We eventually arrived at the lookout to find a queue of about a dozen people, all standing way back from the actual viewpoint while one person at a time went up and had their photo taken — many, many, times. They did their smile-facing-the-camera pose, facing-away-from-the-camera pose, facing-the-camera-with-your-arms-in-the-air pose, facing-away-from-the-camera-with-your-arms-in-the-air pose, sitting-down-facing-the-camera pose, sitting-down-facing-away-from-the-camera pose, sitting-sideways pose, about ten different yoga poses, and the list goes on. It was very painful to watch. The funny thing is that the people were standing so far away from the camera that it could literally have been anyone holding their leg in the air on the edge of the lookout.

A prime example of the facing-away-with-arms-in-the-air pose

Neither Anna nor I could be bothered to wait in the cold breeze for long so after a few minutes of waiting, I decided enough was enough.

I said something like “We don’t actually have to stand around waiting for everyone, we can all just go over to the lookout and take our photos from there?” I think this scared everyone a little bit because it received some nervous laughs — I’ve got my mum’s side of the family to thank for that. Nobody was happy waiting for anyone else to take their hundred photos, but they were also torn because they wanted to take a hundred photos themselves.

Me speaking up prompted an American girl to pipe up. She was a self-proclaimed impatient person and said that we should impose a two-pose rule or a one-minute rule. She then proceeded to bitch about the girls who were currently down the end taking photos so she didn’t really help the cause that much because everyone instantly disliked her.

It turned out that my not-so-gentle nudge was enough and everyone begrudgingly agreed to at least not take the photos from a mile away. We all marched down to the lookout and things went a lot more quickly from then on. It didn’t really matter either way because Anna and I had a plan to just walk down the end and ignore the queue if it continued for any longer. We’re such badasses.

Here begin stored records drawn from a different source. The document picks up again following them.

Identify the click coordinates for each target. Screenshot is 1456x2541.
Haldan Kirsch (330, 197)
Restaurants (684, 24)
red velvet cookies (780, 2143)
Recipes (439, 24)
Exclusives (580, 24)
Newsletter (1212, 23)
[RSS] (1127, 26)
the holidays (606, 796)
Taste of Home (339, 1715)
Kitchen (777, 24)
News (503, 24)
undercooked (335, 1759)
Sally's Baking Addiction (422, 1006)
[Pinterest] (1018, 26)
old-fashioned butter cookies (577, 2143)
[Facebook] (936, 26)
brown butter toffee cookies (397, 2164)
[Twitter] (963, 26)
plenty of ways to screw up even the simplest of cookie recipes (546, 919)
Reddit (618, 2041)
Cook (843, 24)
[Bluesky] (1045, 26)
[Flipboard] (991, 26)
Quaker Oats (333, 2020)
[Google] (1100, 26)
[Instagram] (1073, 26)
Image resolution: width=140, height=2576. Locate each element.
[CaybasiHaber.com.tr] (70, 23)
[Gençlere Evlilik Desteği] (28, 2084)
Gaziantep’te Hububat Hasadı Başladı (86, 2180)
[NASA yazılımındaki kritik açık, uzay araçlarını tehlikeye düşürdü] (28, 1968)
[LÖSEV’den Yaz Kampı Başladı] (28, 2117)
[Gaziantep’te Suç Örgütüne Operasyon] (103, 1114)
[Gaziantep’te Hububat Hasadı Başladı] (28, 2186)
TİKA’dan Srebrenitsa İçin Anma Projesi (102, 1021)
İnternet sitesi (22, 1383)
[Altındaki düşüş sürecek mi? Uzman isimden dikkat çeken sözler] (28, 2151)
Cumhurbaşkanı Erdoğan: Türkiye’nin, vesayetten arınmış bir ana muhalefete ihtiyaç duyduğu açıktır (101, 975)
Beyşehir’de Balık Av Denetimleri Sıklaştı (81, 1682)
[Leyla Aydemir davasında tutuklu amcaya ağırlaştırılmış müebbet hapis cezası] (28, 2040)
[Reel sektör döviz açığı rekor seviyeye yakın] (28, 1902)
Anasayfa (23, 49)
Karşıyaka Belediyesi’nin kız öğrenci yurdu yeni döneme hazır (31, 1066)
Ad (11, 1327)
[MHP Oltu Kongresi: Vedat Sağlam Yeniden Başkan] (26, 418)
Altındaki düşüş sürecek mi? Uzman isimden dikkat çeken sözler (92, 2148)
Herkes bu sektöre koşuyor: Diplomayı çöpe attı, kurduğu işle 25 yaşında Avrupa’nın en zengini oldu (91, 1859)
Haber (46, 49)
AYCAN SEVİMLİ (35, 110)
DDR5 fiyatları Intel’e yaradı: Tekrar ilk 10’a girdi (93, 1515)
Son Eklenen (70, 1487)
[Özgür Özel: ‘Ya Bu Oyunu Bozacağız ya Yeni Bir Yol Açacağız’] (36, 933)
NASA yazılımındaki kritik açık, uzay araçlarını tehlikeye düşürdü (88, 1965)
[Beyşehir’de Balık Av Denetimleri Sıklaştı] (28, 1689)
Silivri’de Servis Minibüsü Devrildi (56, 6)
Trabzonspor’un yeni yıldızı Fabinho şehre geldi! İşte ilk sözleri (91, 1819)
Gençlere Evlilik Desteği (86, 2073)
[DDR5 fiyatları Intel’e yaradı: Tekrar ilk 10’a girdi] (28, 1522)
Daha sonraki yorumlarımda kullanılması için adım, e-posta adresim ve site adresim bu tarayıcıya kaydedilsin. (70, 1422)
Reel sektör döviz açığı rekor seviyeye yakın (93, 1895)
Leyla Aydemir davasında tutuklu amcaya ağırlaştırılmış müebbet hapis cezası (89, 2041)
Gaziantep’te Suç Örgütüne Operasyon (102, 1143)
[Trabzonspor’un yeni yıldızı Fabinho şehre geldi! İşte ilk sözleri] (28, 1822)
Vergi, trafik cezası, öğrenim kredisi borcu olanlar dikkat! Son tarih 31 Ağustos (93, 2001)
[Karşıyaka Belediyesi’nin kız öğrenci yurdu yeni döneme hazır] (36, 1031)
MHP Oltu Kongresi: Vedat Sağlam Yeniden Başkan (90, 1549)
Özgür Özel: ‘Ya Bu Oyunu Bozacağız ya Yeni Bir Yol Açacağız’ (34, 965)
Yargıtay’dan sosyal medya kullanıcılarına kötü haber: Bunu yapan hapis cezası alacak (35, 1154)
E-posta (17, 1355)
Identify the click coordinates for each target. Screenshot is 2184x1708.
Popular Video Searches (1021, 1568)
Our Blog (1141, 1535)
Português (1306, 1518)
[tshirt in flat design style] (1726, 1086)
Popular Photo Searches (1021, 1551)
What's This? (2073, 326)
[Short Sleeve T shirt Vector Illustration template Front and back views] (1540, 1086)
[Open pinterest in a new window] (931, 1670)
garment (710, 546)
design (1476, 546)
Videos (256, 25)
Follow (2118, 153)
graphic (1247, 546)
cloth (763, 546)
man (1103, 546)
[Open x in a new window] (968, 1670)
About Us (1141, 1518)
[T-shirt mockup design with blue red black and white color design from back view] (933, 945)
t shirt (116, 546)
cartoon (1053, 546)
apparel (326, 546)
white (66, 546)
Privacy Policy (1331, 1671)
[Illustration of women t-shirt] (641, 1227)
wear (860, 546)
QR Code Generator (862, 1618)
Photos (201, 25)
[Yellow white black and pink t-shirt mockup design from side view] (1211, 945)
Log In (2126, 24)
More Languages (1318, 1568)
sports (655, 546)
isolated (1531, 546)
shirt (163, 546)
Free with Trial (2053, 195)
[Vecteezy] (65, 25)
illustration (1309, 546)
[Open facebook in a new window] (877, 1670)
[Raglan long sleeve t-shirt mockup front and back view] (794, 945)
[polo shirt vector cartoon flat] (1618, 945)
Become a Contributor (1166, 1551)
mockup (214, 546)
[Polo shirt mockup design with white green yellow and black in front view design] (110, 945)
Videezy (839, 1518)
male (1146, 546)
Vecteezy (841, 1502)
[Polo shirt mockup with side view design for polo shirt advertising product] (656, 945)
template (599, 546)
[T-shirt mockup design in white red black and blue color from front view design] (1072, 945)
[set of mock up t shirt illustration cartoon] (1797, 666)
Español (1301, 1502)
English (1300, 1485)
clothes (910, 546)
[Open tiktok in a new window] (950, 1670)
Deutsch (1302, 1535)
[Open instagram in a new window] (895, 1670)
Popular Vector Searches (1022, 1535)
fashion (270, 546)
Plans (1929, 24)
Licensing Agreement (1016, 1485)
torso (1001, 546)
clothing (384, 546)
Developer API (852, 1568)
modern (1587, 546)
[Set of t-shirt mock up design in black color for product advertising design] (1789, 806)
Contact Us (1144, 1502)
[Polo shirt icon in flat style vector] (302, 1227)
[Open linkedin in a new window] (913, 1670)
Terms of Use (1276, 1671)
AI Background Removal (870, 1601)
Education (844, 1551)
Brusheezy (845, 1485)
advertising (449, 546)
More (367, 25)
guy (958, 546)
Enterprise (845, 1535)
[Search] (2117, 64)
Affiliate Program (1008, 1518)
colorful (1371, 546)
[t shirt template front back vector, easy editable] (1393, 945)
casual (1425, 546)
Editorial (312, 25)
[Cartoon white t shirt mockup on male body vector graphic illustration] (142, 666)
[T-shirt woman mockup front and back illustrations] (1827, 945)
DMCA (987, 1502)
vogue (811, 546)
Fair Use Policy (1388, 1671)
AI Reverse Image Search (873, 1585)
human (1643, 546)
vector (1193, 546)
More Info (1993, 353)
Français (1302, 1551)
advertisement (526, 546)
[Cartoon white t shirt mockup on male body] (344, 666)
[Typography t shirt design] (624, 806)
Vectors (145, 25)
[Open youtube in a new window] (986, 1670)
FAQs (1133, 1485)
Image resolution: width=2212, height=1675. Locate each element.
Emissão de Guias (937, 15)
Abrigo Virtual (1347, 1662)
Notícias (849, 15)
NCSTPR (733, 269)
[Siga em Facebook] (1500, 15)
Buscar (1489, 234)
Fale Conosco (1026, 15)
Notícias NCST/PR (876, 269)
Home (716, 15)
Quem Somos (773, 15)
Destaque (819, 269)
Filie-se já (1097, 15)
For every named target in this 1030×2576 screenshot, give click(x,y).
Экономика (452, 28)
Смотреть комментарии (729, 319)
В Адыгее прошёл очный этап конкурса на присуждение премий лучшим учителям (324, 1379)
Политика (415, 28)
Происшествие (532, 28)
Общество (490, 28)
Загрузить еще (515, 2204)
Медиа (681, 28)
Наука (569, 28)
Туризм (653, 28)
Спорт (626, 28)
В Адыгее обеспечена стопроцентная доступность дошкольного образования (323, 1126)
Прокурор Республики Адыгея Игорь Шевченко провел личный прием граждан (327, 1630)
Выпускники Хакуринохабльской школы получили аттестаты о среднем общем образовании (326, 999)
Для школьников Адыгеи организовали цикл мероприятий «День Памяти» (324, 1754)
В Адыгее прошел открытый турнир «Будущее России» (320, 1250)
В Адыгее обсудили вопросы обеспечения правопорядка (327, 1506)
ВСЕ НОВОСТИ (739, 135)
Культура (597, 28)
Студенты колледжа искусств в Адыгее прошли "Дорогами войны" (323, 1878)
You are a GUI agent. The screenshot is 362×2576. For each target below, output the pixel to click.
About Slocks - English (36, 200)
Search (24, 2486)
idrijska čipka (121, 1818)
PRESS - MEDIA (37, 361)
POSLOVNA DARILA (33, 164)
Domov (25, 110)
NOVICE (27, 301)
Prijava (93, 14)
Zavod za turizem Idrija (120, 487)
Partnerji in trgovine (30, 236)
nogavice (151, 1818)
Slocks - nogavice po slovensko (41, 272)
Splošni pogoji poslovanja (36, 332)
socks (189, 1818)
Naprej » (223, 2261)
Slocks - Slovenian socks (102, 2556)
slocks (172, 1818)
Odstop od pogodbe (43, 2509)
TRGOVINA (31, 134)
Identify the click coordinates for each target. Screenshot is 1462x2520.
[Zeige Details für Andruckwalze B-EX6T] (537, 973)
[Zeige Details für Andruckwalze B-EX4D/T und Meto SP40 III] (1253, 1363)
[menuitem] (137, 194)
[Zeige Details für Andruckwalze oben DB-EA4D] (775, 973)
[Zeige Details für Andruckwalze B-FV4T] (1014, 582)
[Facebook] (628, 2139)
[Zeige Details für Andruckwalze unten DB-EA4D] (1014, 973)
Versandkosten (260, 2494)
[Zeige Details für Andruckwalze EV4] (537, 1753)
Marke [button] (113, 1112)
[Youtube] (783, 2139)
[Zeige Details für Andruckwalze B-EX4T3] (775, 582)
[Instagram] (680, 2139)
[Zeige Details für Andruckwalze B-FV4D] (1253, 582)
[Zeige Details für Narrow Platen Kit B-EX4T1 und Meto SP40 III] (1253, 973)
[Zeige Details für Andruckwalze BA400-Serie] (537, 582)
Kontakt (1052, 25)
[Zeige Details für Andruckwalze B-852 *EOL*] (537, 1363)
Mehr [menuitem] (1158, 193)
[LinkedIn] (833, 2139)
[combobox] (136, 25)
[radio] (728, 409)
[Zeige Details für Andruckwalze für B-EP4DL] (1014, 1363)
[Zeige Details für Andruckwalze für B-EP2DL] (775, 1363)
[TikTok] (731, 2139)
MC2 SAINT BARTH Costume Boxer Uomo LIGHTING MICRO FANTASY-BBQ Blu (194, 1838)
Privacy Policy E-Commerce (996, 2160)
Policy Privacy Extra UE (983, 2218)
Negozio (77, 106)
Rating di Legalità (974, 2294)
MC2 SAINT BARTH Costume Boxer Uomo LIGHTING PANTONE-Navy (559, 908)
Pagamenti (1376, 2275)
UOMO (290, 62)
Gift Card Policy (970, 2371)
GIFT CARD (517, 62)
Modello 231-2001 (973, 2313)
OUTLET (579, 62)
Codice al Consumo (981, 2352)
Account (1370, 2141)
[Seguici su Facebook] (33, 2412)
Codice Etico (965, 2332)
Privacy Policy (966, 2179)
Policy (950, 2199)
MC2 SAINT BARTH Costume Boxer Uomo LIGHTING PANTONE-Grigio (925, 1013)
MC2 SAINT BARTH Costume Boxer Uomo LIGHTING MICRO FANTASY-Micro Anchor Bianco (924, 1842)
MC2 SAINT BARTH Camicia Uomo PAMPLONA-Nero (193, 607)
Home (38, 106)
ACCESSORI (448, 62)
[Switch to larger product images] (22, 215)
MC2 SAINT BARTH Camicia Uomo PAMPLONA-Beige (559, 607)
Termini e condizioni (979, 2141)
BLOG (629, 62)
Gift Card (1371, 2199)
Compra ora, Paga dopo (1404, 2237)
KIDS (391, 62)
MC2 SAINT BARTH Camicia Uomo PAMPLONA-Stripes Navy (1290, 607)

Panoramic view from the lookout

We were in and out pretty swiftly with our photos; none of the cliche ones for us! The funny thing was that the girl that nobody liked ended up taking ages herself and got her friend to take photos from really far away again! Some people. I thought this was an all-around dick move after her comments before so when she came back up to the top, I said, “What happened to that one-minute rule you mentioned?” This got a few chuckles from some of the others but she was quick to point out that, “Technically, I think I was actually less than a minute.” She wasn’t.

I’m not sure which specific technicality of the laws of nature she was referring to that allowed her to claim that five minutes was less than one minute, but I kept that to myself. I’d amused myself enough for one day.

I know I say “amazing views” a lot, but it’s hard not to

With that slightly annoying part of the hike over, we made quick progress getting back down to the bottom again. Our feet were definitely glad to make it back to the van.